Exhibit No.    Description 
99.1    Press Release of Tribune Company, dated November 30, 2007 


EX-99.1 2 finalpress.htm PRESS RELEASE finalpress.htm -- Converted by SEC Publisher, created by BCL Technologies Inc., for SEC Filing

Exhibit 99.1

TRIBUNE GRANTED REGULATORY APPROVALS BY
FEDERAL COMMUNICATIONS COMMISSION
FCC Grants Transfer of Television Station Licenses and Extension of Waivers;
Going-Private Transaction Expected to Close By End of 2007

CHICAGO, Nov. 30, 2007—Tribune Company (NYSE:TRB) today announced that the Federal Communications Commission has approved the transfer of its broadcasting licenses and the extension of its cross-ownership waivers in markets where the company owns both a television station and a newspaper. Tribune’s going-private transaction is expected to close by year end following satisfaction of the remaining closing conditions, including the receipt of a solvency opinion and completion of the committed financing.

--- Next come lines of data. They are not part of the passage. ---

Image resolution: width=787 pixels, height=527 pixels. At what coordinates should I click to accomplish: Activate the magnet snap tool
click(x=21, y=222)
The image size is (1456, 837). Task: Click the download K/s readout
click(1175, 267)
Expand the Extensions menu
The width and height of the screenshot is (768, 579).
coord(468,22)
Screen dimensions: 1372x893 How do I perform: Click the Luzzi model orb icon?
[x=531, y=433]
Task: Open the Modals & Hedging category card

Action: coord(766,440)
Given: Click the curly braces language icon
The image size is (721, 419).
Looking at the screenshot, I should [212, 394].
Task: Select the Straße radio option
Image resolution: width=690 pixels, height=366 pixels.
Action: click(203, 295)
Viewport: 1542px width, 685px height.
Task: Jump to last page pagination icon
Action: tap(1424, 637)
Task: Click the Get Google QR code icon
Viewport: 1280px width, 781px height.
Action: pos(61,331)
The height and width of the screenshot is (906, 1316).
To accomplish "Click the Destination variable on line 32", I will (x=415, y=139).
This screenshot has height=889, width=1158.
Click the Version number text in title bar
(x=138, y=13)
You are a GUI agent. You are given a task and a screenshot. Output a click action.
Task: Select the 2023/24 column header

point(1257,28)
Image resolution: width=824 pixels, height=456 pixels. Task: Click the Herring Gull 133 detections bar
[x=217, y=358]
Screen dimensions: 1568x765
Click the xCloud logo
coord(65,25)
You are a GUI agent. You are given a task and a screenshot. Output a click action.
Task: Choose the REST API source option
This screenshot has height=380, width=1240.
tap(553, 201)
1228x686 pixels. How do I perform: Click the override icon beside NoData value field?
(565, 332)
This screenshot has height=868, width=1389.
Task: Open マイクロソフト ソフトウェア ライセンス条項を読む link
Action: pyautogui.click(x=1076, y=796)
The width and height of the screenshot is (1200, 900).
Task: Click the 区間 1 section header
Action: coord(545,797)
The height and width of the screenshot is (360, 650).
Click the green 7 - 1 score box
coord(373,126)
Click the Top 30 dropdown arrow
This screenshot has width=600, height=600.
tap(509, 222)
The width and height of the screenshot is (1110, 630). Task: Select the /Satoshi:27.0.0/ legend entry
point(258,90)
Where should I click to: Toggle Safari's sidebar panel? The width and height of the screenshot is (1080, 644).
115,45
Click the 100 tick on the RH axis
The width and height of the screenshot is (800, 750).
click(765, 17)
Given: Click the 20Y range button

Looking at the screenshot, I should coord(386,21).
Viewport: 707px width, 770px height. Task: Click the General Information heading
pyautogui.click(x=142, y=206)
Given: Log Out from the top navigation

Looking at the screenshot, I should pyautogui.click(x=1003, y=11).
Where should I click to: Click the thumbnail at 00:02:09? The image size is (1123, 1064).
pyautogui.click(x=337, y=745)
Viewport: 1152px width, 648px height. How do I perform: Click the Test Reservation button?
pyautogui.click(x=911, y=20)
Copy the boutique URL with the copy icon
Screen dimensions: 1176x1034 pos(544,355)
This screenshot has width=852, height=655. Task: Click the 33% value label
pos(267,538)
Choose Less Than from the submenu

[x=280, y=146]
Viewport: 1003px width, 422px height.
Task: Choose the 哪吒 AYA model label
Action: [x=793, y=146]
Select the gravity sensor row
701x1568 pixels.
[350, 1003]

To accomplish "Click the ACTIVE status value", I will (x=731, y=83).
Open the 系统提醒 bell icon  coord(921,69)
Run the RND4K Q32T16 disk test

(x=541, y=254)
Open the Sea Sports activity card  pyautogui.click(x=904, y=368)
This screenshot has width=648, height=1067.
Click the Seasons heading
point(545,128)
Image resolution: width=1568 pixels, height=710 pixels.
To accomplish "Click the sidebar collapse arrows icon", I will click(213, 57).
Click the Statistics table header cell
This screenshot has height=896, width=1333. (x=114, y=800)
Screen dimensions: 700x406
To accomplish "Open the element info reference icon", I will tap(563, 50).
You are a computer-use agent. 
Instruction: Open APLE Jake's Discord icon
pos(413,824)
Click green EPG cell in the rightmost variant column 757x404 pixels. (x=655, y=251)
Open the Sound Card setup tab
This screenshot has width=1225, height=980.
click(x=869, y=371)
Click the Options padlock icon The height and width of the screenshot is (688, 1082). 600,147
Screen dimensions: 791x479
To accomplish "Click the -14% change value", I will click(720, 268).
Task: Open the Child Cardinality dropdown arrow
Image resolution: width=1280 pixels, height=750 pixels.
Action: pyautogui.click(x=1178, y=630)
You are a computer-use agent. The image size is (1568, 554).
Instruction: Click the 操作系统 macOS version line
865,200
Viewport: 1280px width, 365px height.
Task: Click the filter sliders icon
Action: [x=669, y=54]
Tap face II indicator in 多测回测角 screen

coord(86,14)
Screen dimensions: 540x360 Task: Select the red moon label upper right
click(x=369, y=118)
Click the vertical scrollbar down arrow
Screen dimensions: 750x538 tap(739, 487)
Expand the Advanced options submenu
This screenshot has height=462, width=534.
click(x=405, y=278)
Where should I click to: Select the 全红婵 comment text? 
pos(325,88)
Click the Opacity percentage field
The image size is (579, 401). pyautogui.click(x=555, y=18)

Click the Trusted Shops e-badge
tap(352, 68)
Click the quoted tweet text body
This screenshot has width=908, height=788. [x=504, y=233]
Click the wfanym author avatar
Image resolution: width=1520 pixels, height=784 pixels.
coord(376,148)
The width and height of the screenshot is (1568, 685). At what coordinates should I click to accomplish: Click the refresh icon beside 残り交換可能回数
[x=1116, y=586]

“We appreciate today’s action by the FCC, which allows our transaction to move forward,” said Dennis FitzSimons, Tribune chairman, president and chief executive officer. “We look forward to implementing the new ownership structure that will enable us to focus all of our energy and resources on Tribune’s future.”

On April 2, 2007, Tribune announced its intention to become a private company, owned 100 percent by an employee stock ownership plan (ESOP). When the transaction closes, Sam Zell’s investment in the company will increase to $315 million and he will become chairman of Tribune’s board of directors.

To complete the transaction, Tribune sought FCC approval to transfer the operating licenses of its broadcast stations to new ownership. The company also asked for an extension of existing waivers of the FCC’s cross-ownership rule in New York, Los Angeles, Hartford and South Florida—markets in which Tribune operates both a newspaper and television station. The waivers granted today are temporary, pending the outcome of the FCC’s ongoing review of media ownership rules. In Chicago, the company will be exempt from cross-ownership restrictions through a permanent waiver provision.

###

TRIBUNE (NYSE:TRB) is one of the country’s top media companies, operating businesses in publishing, interactive and broadcasting. It reaches more than 80 percent of U.S. households and is the only media organization with newspapers, television stations and websites in the nation’s top three markets. In publishing, Tribune’s leading daily newspapers include the Los Angeles Times, Chicago Tribune, Newsday (Long Island, N.Y.), The Sun (Baltimore), South Florida Sun-Sentinel, Orlando Sent inel and Hartford Courant. The company’s broadcasting group operates 23 television stations, Superstation WGN on national cable, Chicago’s WGN-AM and the Chicago Cubs baseball team. Popular news and information websites complement Tribune’s print and broadcast properties and extend the company’s nationwide audience.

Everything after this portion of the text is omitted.